Eur J Cardiothorac Surg. 2024 Aug 2;66(2):ezae303. doi: 10.1093/ejcts/ezae303.

Abstract

Objectives: The aim of the study was to investigate the potential prognostic role of preoperative measurement of erector spinae myosteatosis with Hounsfield unit average calculation as a marker for sarcopenia and frailty in patients undergoing coronary bypass surgery.

Methods: Preoperative computer tomography-derived measurements of 479 consecutive patients undergoing coronary bypass surgery between January 2017 and December 2019 were retrospectively performed. The erector spinae muscle at the level of the 12th vertebra was manually outlined bilaterally on the axial computer tomography slices and Hounsfield unit average calculation was performed. The lower quartile of muscle density values was defined as myosteatotic and thus sarcopenic. Sarcopenic (n = 121) versus non-sarcopenic patients (n = 358) were compared regarding postoperative morbidity and short- and long-term mortality. Results were adjusted for age, body mass index, atrial fibrillation and hypertension using inverse probability weighting.

Results: Sarcopenia was associated with higher 30-day mortality (4.1% vs 0.8%; P = 0.012), mid-term mortality after 1 year (9.3% vs 3.1%; P = 0.047) and 2 years (10.8% vs 4.2%; P = 0.047). Long-term mortality (5 years) was 20.8% for sarcopenic and 13.0% for non-sarcopenic patients but was not found to be significantly different (P = 0.089).

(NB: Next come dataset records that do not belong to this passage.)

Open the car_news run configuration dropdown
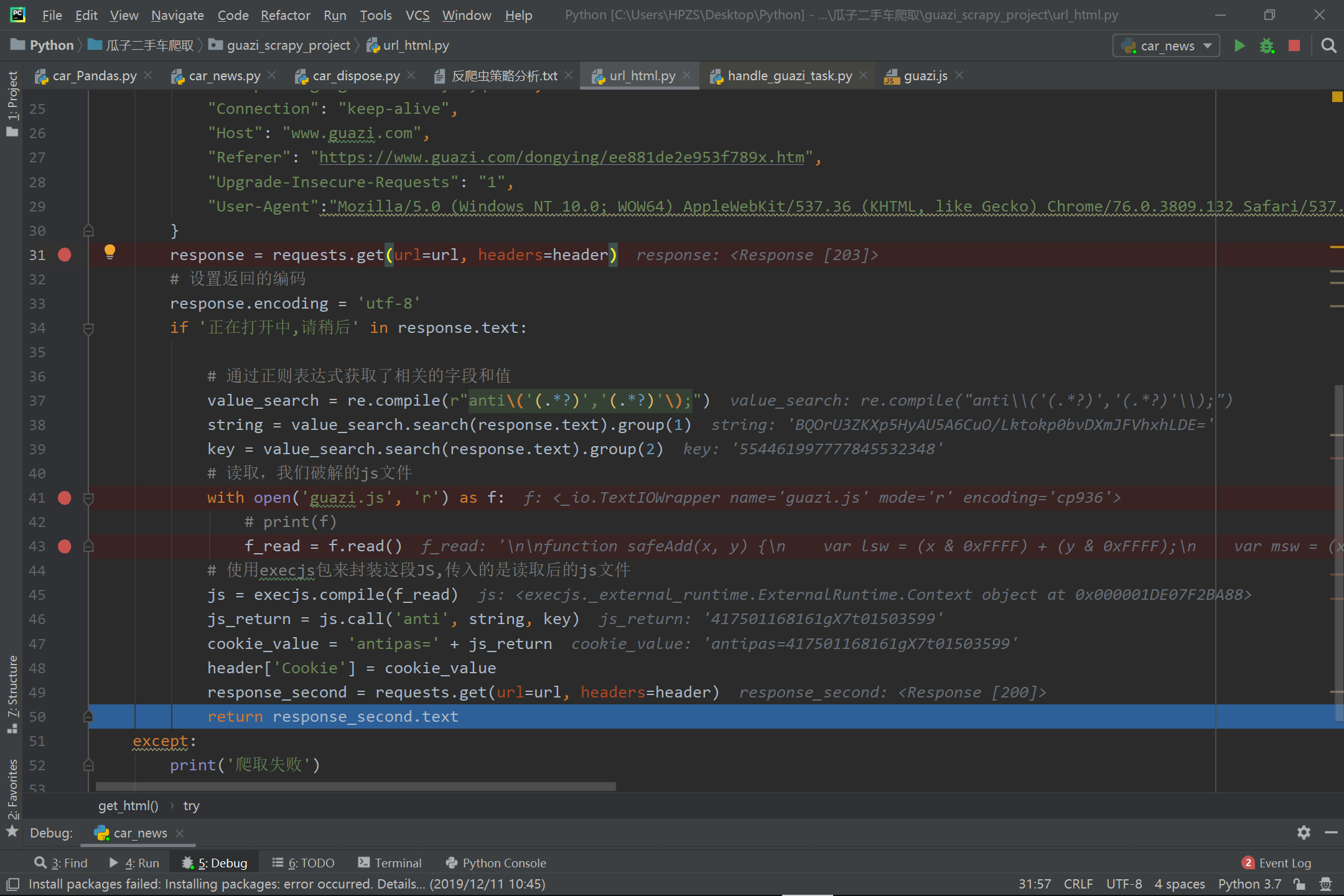Viewport: 1344px width, 896px height. [x=1165, y=45]
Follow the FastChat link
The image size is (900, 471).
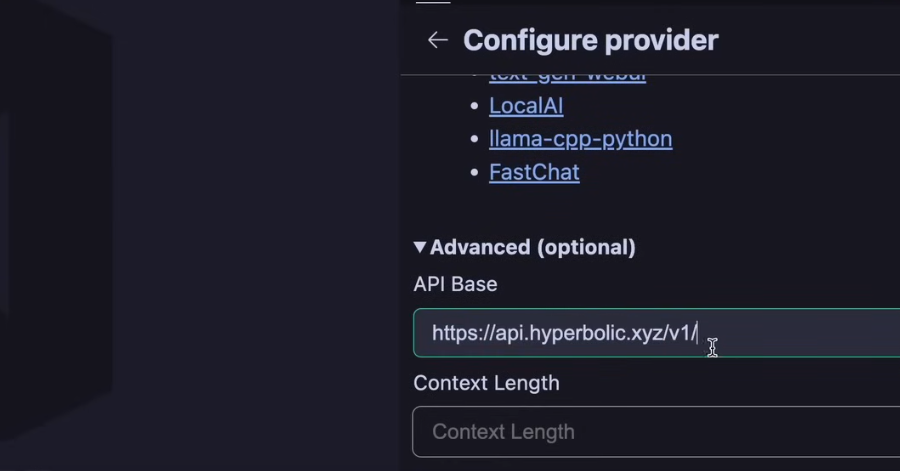pos(534,172)
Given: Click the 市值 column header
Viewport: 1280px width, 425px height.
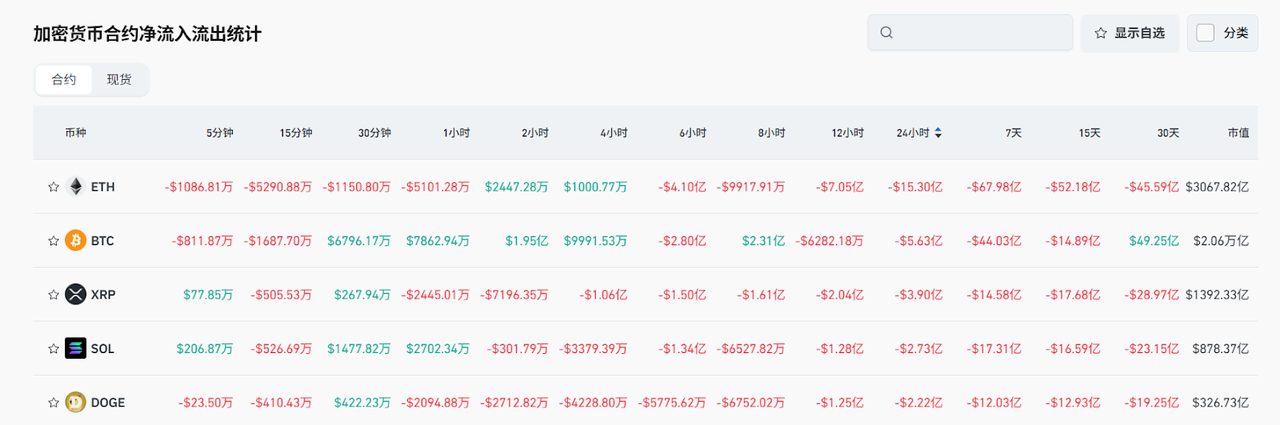Looking at the screenshot, I should click(x=1238, y=133).
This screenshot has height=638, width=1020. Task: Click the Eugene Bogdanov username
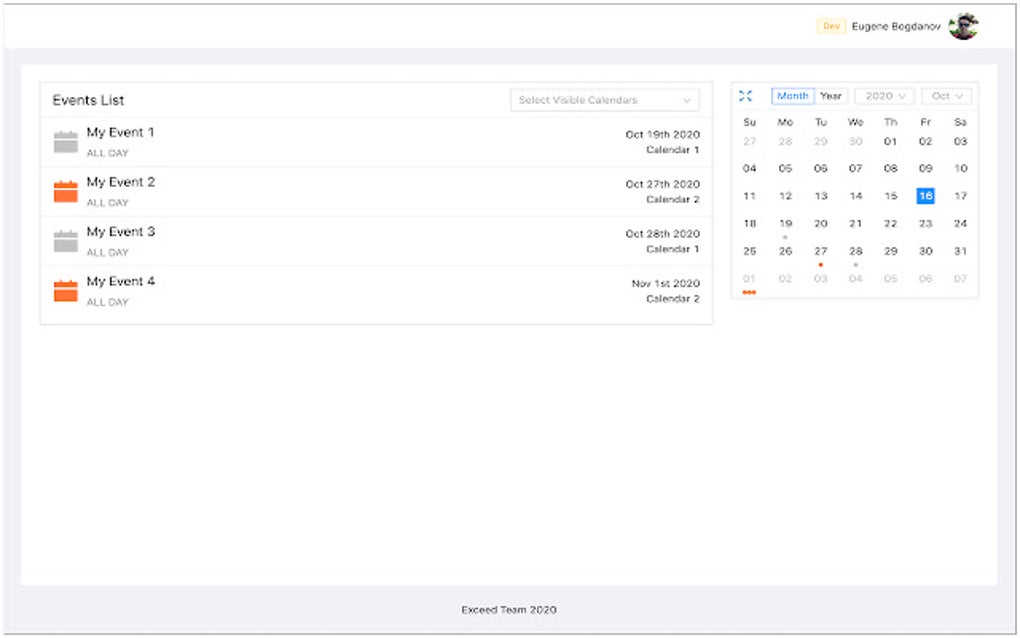pyautogui.click(x=896, y=27)
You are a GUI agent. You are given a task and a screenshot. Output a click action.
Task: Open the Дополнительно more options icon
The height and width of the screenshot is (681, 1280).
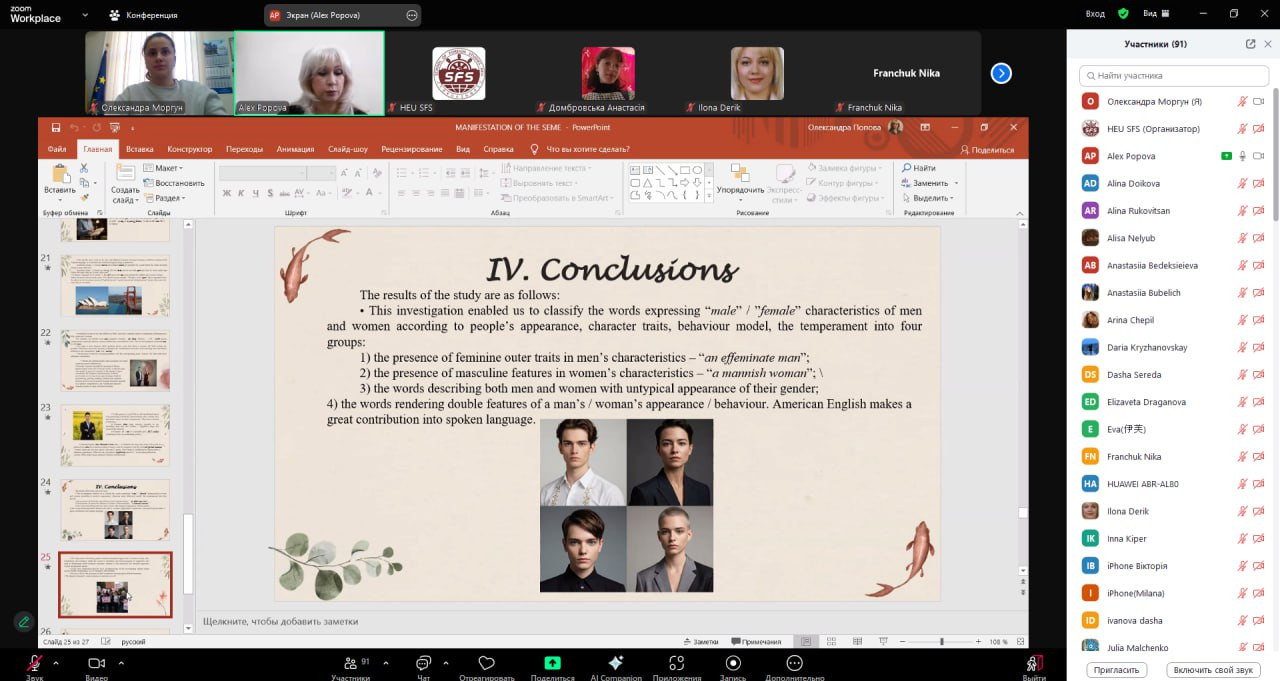[794, 663]
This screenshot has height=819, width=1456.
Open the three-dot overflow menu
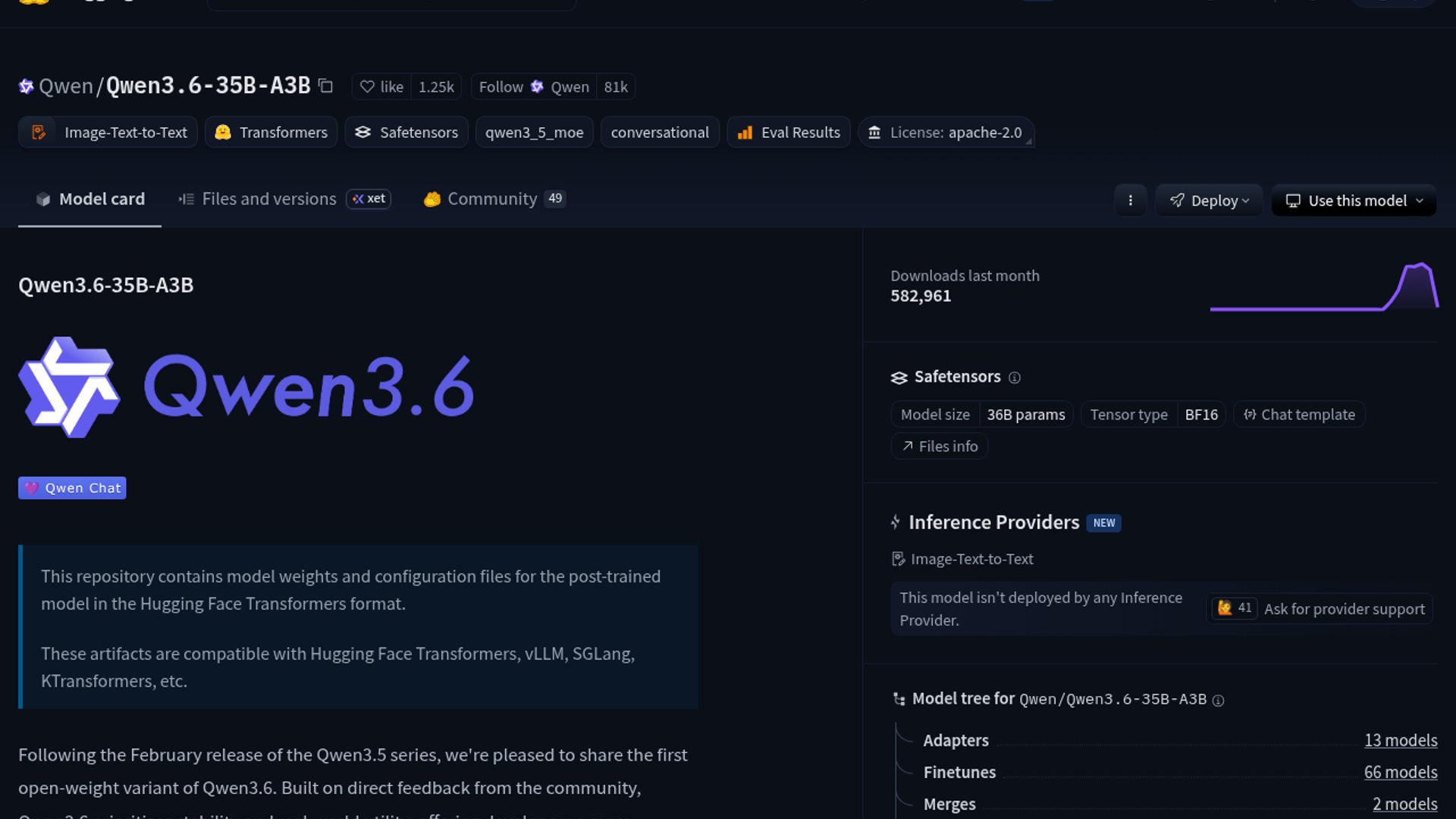tap(1131, 200)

Sarcopenia was associated with higher rates of reintubation (7.5% vs 1.1%; P < 0.001), sternal wound infections (7.5% vs 2.8%; P = 0.039) and acute kidney injury requiring haemodialysis (2.5% vs 0.4%; P = 0.021).

Conclusions: In patients undergoing coronary bypass surgery, sarcopenia was associated with increased short-term mortality, mid-term mortality and morbidity. The measurement of erector spinae myosteatosis could be an easy and useful parameter in preoperative risk assessment.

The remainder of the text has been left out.